EXERCISES TO COMPLETE:
[1] In the blog posts below, rewrite the paragraph beginning "KZero regularly produce useful charts" as a short bulleted list that keeps its main facts.
[2] According to the blog posts below, how many registered accounts does Poptropica have?
[3] Write the next paragraph of the blog posts below, picking up after their final sentence.

SOURCE EXCERPT:
- - - - -
Thursday 26 February 2009

Twittering on

Twitter is another one of those applications, like Facebook, that I am not in the least bit interested in using myself but which I find interesting in terms of others' use. So the release of another Pew Internet report, this time focusing on who engages with Twitter and how they engage with it, makes interesting reading. For those of us also interested in citizen journalism, the fact that Twitter is often the first source for breaking news is no surprise, given the number of people now constantly online wherever they go. So when the amazing story of the plane that landed in the Hudson river broke, one of the first to report the story was a Twitter user. And don't think this relates only to adults - even unborn babies are using Twitter...

Thursday 19 February 2009

Gaming for Good ™

KZero regularly produce useful charts that detail the growth of virtual worlds. They now have a chart that outlines the range of virtual worlds aimed at five- to ten-year-olds, available here. Not sure why a perennial favourite, Club Penguin, isn't listed. The chart indicates that Barbie Girls now has 17 million registered accounts, but that is eclipsed by Pearson Education's Poptropica at 40 million accounts (the games are good, apparently). With so many worlds flooding the market, it isn't easy for new ones to make a splash, but Elf Island has. This virtual world links the gaming to 'real-world' non-profit projects and attempts to inculcate the values of good citizenship. As the producers state on the site:

Through Mirrored Gaming, kids learn about non-profit projects and, by completing a GoodQuest, they help real people, animals and the earth.
- Planting a tree in our virtual world causes trees to be planted in the real world.
- Building a home in our virtual world causes real homes to be built in the real world.
- Helping sharks in our virtual world helps sharks in the real world.

I like the concept of Mirrored Gaming™ , as it explained on the Elf Island Blog (practising good online and reflecting that good offline) - but wonder why the producers of the game felt the need to trademark the phrase - as they have also done with the phrase 'Gaming for Good ™? Let's hope they had good intentions for doing so.

Monday 16 February 2009

Media life histories

I have been reminiscing with students I have been teaching on an online 'Media, childhood and youth' module about my own media life history, as a means of starting the group off thinking about the role that media and new technologies played in their own childhood and youth. I was a little shocked when looking back on my own life how ancient some of the technologies I used were, such as my precious second-hand Grundig reel-to-reel recorder. I just hadn't thought about some of the technologies I used for years and I guess had lost sight of how ancient I am in relation to new technologies! So, good job that for oldies like me, old playthings keep getting reinvented for the digital age. The favourite 'Etch-a-Sketch' for example, can now be played on a TV screen. Fab! Now all I need is the reel-to-reel to be reincarnated in some form, maybe linked to the ipod, so that I can re-live my youth in the 21st century!
- - - - -
GIVEN DATA:
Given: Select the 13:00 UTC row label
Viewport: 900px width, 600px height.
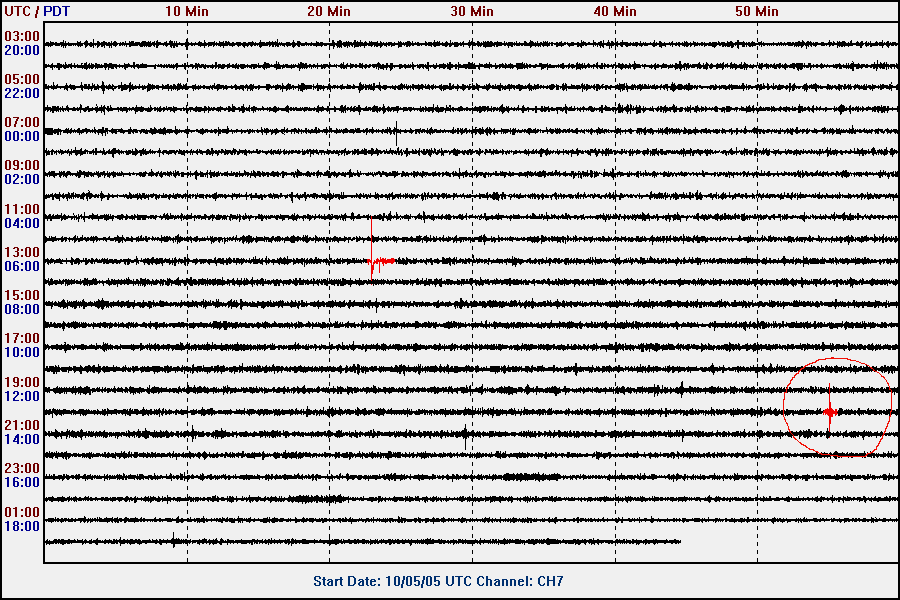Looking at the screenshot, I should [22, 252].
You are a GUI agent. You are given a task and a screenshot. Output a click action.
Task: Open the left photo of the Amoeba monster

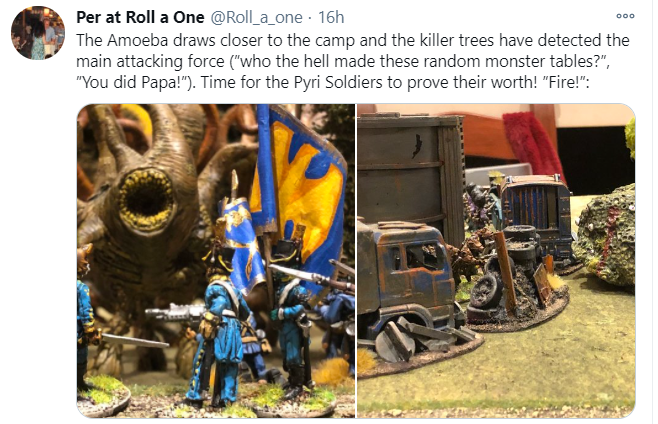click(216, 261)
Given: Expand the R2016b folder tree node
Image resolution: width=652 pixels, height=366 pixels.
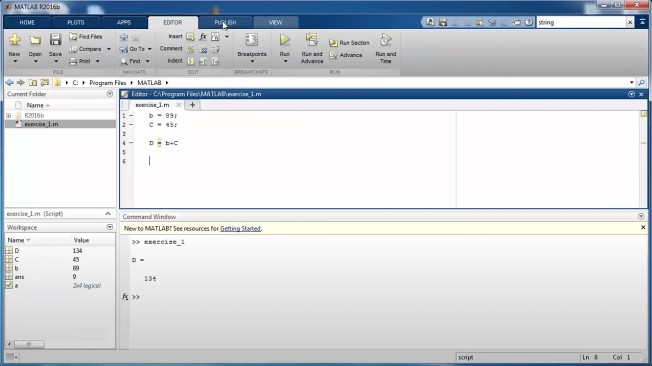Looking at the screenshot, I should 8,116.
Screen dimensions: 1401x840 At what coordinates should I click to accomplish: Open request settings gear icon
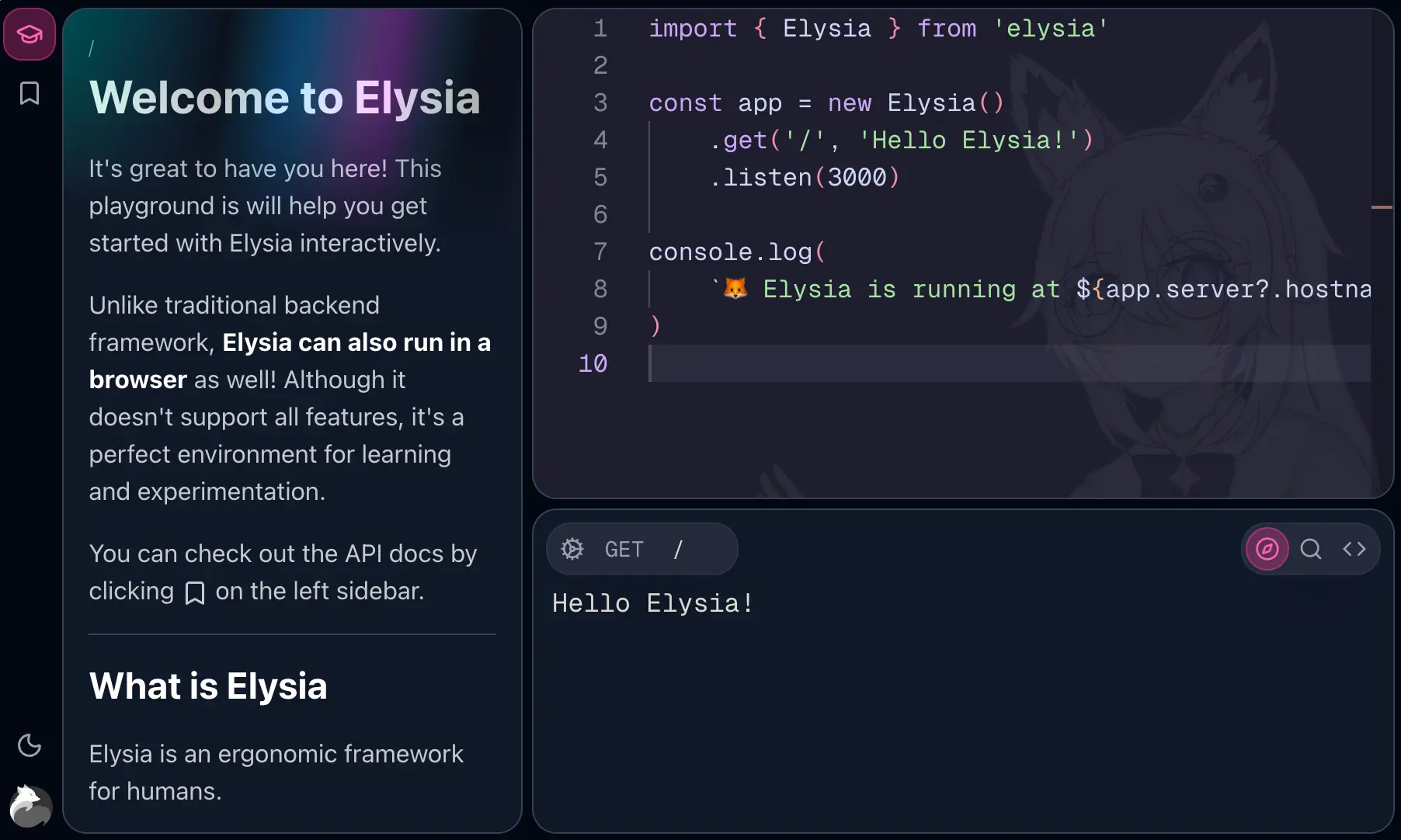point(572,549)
- - - - -
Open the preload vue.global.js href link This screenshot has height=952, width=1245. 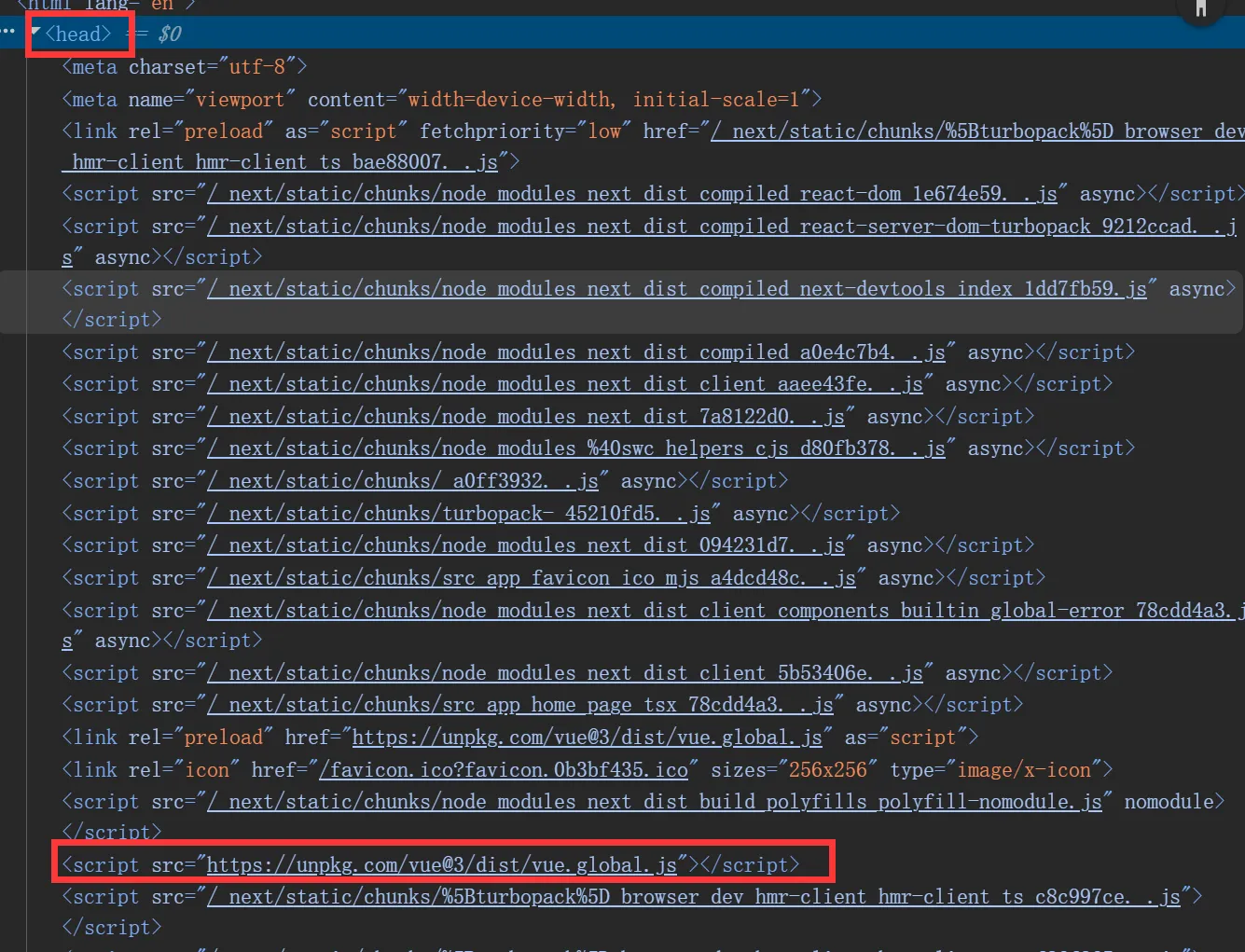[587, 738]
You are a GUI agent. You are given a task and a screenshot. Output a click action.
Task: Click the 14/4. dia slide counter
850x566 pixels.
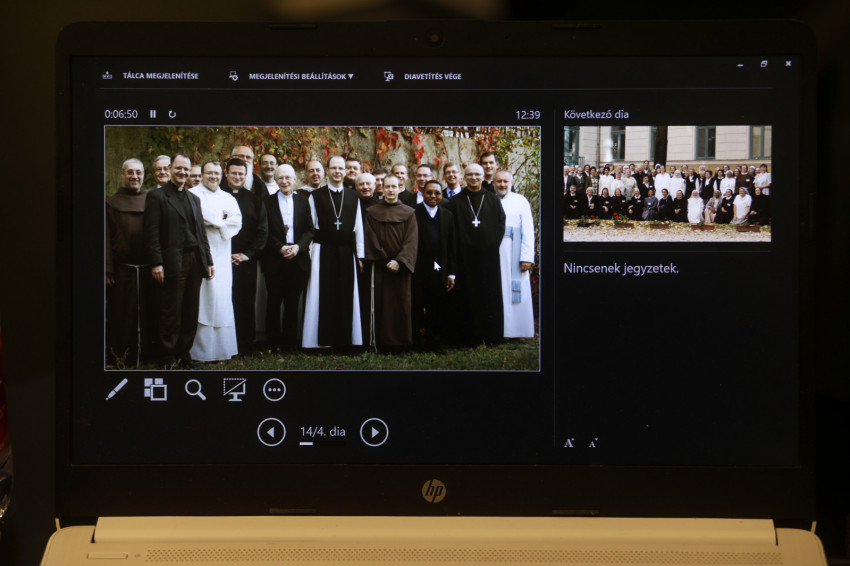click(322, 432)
- - - - -
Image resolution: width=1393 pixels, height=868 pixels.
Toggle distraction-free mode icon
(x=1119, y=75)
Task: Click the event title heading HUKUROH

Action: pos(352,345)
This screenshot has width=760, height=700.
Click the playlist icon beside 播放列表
- - - - -
ANSWERS FOR THE EXERCISE:
[1]
- KZero regularly produces charts on the growth of virtual worlds and now has one covering worlds aimed at five- to ten-year-olds.
- Club Penguin is not listed, for reasons the writer is unsure of.
- Barbie Girls has 17 million registered accounts, while Pearson Education's Poptropica has 40 million.
- With so many worlds on the market, it is hard for new ones to stand out, but Elf Island has managed it.
- Elf Island links its gaming to real-world non-profit projects and tries to teach the values of good citizenship.

[2] 40 million.

[3]
Friday 6 February 2009

iphone kids

I have posted before about the way in which iphones are very accessible to young children (for example, see the YouTube iphone baby posts here, growing by the week.) Now we hear of a nine-year-old Malaysian boy, Lim Ding Wen, who has written a drawing application for the phone that has been downloaded more than 4,000 times from Apple itunes in less than two weeks. To me, this reinforces the arguments of those who suggest that we should teach children programming skills in schools. Lim Ding Wen is obviously very talented, but all children could learn some basic programming that would help them to engage in creative game production. Shouldn't this be seen as a key 21st digital literacy skill?

Tuesday 3 February 2009

Good Childhoods?

This week has seen the launch of the 'The Good Childhood Inquiry' Report - yet another publication on childhood which mixes helpful and constructive messages with some plain scaremongering, not least about single-parent families. Research linked to single-parent families is not reviewed in relation to the other factors which might be at play in many single-parent families, such as poverty, and this leads to judgements about causation rather than correlation. Thank goodness for the NSPCC, whose Director of Services for Children and Young People, Wes Cuell, has sensible things to say about this "child-panic". If only all public bodies that have children's interests in mind were this sensible...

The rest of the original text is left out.